(A couple of weeks ago I came across a blog post, complete with pictures, in which a rather lovely snake lost its life. I have a thing for reptiles with pretty patterns and I am a real early morning grouch so, of course, I left a sarcastic comment. I regret it now, not because I’ve changed my mind about killing snakes, but because the author of that post turns out to be a very nice woman with a wicked sense of humor who just happened to freak out and started swinging a shovel.
I understand now, having gone back to re-read that post several times, and I offer up this public apology to Mary, the owner of the blog OINKtales. The image of her protecting her brood, wildly swinging a shovel is kind of funny, but she lives not too far from Fish in a Barrel Pond and the last thing I need is for her to come after me. I’m sorry, Mary. Please don’t hit me with a shovel.)
To hear some people tell it, trout could not possibly survive without human intervention on their behalf. Unless something is done right now — according to these folks, anyway — Fish in a Barrel Pond will become a sterile, barren place, devoid of trout.
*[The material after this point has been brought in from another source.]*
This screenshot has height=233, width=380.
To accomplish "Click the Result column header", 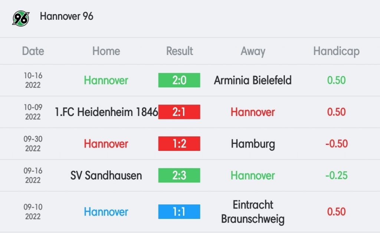I will point(179,51).
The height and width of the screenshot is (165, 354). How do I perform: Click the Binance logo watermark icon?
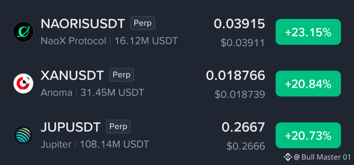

Eagles, loons, osprey, mink, otters and who knows what else are bound to eat every fish in the pond, and not a day goes by that someone doesn’t suggest I “go out there and shoot them” before it’s too late.
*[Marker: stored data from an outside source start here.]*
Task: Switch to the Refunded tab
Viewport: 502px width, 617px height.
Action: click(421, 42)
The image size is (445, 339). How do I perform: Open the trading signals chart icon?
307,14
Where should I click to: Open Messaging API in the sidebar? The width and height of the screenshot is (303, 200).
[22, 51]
Using a combination of questionable statistics, reckless extrapolation, hyperbole, smoke, and mirrors, they will make their case for the destruction of any potential threat to the trout that comes within half a mile of the place and I must, as politely as possible, remind them I will not go to jail for them and request that they immediately cease blowing smoke up my skirt.
There was a time when random, wanton destruction of wildlife was perfectly acceptable. According to this ad from the February, 1960 issue of Field & Stream, the exciting field of wildlife conservation held plenty of chances to kill predators. A real outdoors kind of guy could even find a job as a Government Hunter ( the ad also mentions opportunities at “luxurious, private fish and game clubs” which I will not comment on, what with being up to my eyeballs in anglers and all).
Private citizens, such as Frank Woolner, took matters into their own hands, writing articles like this one that appeared in the March, 1941 issue of Outdoorsman, demonstrating their dedication to trout and the protection thereof.
It seems that Mr. Woolner came upon a common water snake eating a trout one day. Well, if a snake would eat one trout it would surely eat more, and where there is one snake there are others, so it was obvious to him that millions of years of trout evolution were in serious danger of having been for naught.
To prove his point, Mr. Woolner caught a snake and brought it home, where it could be observed under carefully controlled conditions. Then, to determine the trout-consuming capabilities of the common water snake, he did what any right-minded person would do. He fed it frogs.
The snake polished off frog after frog, leading Mr. Woolner to the inevitable conclusion that the common water snake was Public Trout Enemy #1. Obviously, they needed to be shot.
With his brother, Jack, Mr. Woolner set out on a campaign of destruction, shooting every snake they could find. They were not alone in this effort, as this photo accompanying his article shows.
E.B. Rowson took the above photo of a snake shot by his friend Kenneth W. Wright, showing that, even in Chanute, Kansas, sportsmen were doing their part to protect wildlife from wildlife.
The United States was drawn into World War II nine months after this article appeared and the Woolner brothers presumably turned their attention to shooting other, more dangerous, enemies. They, and others like them, saved the world from Axis domination. For that we are grateful, and I suppose I also owe them a debt of gratitude for the trout I caught the other evening. Who knows what the fishing would have been like if not for the Great Snake Shooting Spree of 1941.